Published 2003-09-02, updated 2003-09-04Version 2

Quantum Field Theory (QFT) makes predictions by combining assumptions about (1) quantum dynamics, typically a Schrodinger or Liouville equation; (2) quantum measurement, usually via a collapse formalism. Here I define a "classical density matrix" rho to describe ensembles of states of ordinary second-order classical systems (ODE or PDE). I prove that the dynamics of the field observables, phi and pi, defined as operators over rho, obey precisely the usual Louiville equation for the same field operators in QFT, following Weinberg's treatment.
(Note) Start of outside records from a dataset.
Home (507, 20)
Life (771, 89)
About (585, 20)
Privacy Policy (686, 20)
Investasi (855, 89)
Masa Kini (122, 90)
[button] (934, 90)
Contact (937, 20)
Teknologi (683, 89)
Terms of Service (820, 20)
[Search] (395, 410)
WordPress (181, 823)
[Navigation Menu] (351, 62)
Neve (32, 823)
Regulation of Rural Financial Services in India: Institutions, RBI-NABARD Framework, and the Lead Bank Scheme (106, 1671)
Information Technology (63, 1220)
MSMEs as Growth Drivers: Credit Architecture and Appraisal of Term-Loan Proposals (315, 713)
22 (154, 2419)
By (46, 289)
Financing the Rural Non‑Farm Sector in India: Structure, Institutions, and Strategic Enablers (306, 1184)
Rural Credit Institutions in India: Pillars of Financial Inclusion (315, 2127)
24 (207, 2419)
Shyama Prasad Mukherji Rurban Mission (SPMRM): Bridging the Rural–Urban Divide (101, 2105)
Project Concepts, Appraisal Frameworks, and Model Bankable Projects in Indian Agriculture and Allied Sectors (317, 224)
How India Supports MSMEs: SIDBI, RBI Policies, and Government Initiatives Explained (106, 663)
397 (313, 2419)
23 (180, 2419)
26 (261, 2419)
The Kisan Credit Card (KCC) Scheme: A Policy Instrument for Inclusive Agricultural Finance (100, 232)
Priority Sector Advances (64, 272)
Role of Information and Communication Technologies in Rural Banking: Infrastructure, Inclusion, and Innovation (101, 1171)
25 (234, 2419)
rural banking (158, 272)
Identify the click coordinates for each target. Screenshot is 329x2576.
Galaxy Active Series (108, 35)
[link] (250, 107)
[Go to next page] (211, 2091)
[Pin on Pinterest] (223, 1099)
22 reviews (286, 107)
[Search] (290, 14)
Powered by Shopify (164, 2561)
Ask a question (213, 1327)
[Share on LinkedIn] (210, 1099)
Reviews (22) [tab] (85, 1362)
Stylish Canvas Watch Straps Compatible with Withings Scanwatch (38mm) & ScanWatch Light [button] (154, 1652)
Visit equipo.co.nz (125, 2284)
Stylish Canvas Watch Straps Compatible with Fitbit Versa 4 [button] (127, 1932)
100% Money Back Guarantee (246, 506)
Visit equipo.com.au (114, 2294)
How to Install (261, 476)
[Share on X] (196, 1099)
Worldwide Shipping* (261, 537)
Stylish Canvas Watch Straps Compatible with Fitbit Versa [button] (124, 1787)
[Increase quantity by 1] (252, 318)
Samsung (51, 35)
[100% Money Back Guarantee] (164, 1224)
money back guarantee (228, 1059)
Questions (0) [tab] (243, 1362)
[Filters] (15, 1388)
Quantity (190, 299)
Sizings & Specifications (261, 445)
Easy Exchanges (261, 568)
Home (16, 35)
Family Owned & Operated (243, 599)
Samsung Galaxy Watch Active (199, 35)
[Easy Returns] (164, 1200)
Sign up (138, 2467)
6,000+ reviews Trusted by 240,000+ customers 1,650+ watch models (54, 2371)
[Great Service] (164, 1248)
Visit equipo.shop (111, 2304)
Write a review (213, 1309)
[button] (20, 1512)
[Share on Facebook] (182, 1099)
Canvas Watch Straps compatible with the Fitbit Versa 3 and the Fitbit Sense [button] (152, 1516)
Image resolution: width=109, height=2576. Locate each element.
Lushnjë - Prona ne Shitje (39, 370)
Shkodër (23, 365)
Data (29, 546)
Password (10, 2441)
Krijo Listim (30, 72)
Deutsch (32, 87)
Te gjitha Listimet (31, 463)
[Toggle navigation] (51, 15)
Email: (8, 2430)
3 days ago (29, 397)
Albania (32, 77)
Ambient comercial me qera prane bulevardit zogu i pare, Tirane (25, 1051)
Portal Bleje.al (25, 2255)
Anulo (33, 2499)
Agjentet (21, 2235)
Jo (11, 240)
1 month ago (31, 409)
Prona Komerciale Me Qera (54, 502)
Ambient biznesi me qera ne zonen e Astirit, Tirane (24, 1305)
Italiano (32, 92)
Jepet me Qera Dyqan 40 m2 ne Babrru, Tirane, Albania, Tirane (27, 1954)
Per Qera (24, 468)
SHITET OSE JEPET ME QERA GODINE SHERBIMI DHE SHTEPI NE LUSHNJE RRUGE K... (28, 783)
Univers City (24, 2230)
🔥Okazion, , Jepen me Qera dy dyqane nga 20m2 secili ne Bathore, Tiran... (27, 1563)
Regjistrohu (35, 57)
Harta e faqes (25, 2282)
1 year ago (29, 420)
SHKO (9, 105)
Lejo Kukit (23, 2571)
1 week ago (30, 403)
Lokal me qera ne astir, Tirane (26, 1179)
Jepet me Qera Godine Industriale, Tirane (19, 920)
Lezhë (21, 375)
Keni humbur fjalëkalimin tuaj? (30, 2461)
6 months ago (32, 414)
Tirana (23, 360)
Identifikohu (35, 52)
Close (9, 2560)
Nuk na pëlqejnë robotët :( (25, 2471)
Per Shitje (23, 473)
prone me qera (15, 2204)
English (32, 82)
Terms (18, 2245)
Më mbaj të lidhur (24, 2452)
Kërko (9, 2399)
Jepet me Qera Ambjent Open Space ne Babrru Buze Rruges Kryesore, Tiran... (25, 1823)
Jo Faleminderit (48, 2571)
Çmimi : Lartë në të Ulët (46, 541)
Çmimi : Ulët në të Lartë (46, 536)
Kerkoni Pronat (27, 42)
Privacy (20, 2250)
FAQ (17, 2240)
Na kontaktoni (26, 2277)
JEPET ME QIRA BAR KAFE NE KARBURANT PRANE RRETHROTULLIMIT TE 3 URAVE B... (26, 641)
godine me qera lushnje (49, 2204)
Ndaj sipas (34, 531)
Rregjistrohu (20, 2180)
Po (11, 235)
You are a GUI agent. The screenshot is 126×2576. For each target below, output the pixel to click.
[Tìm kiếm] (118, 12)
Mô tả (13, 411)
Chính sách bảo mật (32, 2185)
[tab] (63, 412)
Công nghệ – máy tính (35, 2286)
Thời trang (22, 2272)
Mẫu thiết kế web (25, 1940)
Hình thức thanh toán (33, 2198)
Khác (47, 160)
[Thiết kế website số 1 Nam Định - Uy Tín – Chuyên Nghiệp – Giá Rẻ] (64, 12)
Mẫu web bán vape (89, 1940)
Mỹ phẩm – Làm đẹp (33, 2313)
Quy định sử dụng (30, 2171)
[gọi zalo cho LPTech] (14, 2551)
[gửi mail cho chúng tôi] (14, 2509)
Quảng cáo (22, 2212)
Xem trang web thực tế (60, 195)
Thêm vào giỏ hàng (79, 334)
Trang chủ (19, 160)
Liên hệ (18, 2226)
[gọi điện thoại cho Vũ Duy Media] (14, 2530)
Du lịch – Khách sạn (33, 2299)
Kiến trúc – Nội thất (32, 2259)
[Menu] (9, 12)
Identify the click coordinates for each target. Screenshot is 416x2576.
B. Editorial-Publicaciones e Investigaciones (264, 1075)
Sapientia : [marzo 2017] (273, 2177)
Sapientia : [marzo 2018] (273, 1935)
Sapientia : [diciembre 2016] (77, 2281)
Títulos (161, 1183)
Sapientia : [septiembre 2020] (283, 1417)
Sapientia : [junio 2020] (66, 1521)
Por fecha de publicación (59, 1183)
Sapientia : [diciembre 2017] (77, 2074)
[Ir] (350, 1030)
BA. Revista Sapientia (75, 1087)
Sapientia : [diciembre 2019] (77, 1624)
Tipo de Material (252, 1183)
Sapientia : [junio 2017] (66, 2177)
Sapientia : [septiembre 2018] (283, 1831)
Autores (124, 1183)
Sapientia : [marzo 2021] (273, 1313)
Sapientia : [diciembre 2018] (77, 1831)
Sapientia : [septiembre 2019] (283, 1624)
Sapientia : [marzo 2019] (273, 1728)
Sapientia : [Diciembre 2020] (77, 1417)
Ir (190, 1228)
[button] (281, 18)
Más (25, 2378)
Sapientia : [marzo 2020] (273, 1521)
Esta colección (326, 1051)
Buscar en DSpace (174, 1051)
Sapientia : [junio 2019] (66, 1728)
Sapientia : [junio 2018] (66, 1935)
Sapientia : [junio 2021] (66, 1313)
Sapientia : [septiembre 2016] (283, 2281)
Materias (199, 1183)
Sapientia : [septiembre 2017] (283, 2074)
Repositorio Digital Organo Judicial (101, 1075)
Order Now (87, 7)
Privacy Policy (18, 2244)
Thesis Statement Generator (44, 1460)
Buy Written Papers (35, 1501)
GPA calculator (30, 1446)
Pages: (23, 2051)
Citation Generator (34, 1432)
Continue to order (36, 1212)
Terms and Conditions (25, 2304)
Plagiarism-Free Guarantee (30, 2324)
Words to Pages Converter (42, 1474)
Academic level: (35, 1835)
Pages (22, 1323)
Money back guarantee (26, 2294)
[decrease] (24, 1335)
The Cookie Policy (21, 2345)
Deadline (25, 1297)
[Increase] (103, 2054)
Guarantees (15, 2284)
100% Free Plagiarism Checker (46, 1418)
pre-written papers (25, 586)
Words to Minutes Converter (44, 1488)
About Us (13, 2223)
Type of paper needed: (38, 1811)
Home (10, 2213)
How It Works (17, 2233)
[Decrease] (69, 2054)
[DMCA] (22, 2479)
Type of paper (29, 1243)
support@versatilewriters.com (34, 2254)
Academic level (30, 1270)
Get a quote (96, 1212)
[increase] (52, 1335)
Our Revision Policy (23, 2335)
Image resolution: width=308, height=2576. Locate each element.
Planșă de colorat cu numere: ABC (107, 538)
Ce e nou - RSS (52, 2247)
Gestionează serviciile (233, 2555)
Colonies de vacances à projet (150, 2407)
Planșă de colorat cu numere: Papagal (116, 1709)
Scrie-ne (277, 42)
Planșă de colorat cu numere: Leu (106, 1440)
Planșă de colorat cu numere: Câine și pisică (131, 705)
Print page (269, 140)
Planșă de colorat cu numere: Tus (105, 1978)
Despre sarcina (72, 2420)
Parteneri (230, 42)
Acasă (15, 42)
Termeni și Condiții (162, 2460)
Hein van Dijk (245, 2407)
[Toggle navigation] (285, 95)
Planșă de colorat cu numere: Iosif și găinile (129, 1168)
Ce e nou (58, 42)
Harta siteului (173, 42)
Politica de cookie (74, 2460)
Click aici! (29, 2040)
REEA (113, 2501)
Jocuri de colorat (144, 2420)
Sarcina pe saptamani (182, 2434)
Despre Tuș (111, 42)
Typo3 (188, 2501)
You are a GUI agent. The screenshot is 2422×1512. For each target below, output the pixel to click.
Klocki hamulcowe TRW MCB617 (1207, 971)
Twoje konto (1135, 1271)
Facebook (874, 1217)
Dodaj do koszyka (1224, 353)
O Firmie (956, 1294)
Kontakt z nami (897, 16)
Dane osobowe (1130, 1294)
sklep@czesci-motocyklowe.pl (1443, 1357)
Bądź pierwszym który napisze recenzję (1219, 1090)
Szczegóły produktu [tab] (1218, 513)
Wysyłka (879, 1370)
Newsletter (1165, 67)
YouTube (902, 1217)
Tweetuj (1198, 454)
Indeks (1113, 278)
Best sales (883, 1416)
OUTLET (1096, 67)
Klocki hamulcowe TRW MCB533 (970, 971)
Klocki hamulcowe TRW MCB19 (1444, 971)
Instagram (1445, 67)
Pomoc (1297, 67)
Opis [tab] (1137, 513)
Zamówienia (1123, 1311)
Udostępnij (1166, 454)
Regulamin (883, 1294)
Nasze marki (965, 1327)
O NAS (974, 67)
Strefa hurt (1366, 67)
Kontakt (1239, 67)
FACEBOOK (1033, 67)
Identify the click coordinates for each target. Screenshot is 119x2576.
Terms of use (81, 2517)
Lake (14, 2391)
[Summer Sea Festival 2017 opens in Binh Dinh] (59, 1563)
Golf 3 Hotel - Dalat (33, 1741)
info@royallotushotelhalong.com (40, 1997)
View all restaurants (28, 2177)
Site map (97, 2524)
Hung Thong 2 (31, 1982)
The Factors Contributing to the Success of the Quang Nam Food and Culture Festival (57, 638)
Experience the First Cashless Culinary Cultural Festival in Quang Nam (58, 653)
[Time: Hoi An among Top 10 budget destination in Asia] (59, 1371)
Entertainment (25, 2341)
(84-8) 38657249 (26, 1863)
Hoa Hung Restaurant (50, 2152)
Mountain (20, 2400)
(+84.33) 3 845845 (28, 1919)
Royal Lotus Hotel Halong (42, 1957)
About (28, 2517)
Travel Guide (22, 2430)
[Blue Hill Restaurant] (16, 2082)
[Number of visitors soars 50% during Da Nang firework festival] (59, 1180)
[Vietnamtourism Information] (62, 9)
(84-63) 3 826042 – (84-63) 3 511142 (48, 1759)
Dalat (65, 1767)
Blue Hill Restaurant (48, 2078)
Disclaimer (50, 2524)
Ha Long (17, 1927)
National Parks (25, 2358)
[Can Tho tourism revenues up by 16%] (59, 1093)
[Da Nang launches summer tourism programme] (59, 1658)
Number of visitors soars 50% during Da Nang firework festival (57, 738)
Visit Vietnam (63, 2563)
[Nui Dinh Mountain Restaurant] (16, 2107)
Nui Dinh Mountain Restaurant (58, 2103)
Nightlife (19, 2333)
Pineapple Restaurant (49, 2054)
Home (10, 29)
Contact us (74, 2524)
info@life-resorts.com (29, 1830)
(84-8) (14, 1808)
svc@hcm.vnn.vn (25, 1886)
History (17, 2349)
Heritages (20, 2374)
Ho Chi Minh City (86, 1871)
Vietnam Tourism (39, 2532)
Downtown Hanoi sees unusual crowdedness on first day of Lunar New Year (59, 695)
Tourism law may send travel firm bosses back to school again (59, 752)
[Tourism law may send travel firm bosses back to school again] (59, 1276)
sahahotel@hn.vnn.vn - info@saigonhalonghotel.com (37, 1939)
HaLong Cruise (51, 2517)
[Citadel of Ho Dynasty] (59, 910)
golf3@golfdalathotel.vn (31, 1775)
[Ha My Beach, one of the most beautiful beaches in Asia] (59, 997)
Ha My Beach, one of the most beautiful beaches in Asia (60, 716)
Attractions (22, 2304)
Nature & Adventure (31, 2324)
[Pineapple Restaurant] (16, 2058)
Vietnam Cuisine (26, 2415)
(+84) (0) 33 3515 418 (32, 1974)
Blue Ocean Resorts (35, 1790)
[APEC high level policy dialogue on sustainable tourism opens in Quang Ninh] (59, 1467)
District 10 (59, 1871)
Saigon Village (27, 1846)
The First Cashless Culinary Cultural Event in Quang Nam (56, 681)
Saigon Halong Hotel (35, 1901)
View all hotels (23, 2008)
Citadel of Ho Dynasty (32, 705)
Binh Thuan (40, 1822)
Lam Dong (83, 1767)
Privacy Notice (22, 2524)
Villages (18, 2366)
I discuss implications in detail - particularly the implication that the difference between quantum computing and quantum mechanics versus classical systems lies mainly on the measurement side, not the dynamic side. But what if measurement itself were to be derived from dynamics and boundary conditions? An heretical realistic approach to building finite field theory is proposed, linked to the backwards time interpretation of quantum mechanics.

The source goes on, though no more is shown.